Quand tout l’univers est emporté dans un tourbillon, et que toutes les parties de cet univers sont en perpétuel changement, l’homme s’imagine être immuable. Fixé pour un moment dans un équilibre instable, il croit à la solidité et à la pérennité de cet équilibre. Il ne vit que pour le présent, et il transpose ce présent dans l’avenir. Il n’assiste même pas à la transformation continuelle de sa psychologie et de sa morale.
À cinquante ans, il s’étonne que les jeunes gens pensent autrement que lui ; et il ne se souvient pas qu’il a pensé comme eux. Il n’imagine pas non plus que les conventions où il vit puissent changer ; ce sont des institutions sociales qui ne peuvent pas être modifiées. Tout au plus, depuis un demi-siècle, bousculé par les inventions qui se précipitent depuis cent ans, croit-il à un progrès technique. Encore pense-t-il que le moment où l’on est arrivé est à peu près le sommet des choses réalisables.

Énoncé 1: Modifiez le passage du texte extrait qui va de "Quand tout l’univers" jusqu'à "de sa morale." en remplaçant "équilibre" par "état".
Énoncé 2: Relevez dans le texte extrait toutes les expressions qui indiquent un âge ou une durée comptés en années ou en siècles.
Appuyez-vous uniquement sur le texte extrait.

Données:
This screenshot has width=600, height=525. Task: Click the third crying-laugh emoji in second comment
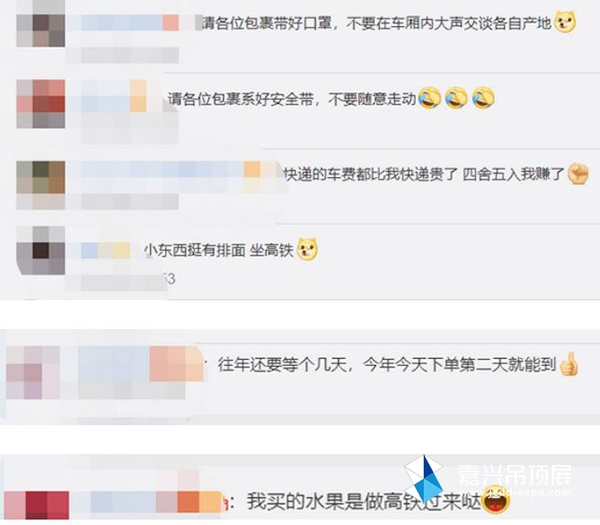click(x=483, y=98)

Résultat 1:
Quand tout l’univers est emporté dans un tourbillon, et que toutes les parties de cet univers sont en perpétuel changement, l’homme s’imagine être immuable. Fixé pour un moment dans un état instable, il croit à la solidité et à la pérennité de cet état. Il ne vit que pour le présent, et il transpose ce présent dans l’avenir. Il n’assiste même pas à la transformation continuelle de sa psychologie et de sa morale.

Résultat 2:
cinquante ans
un demi-siècle
cent ans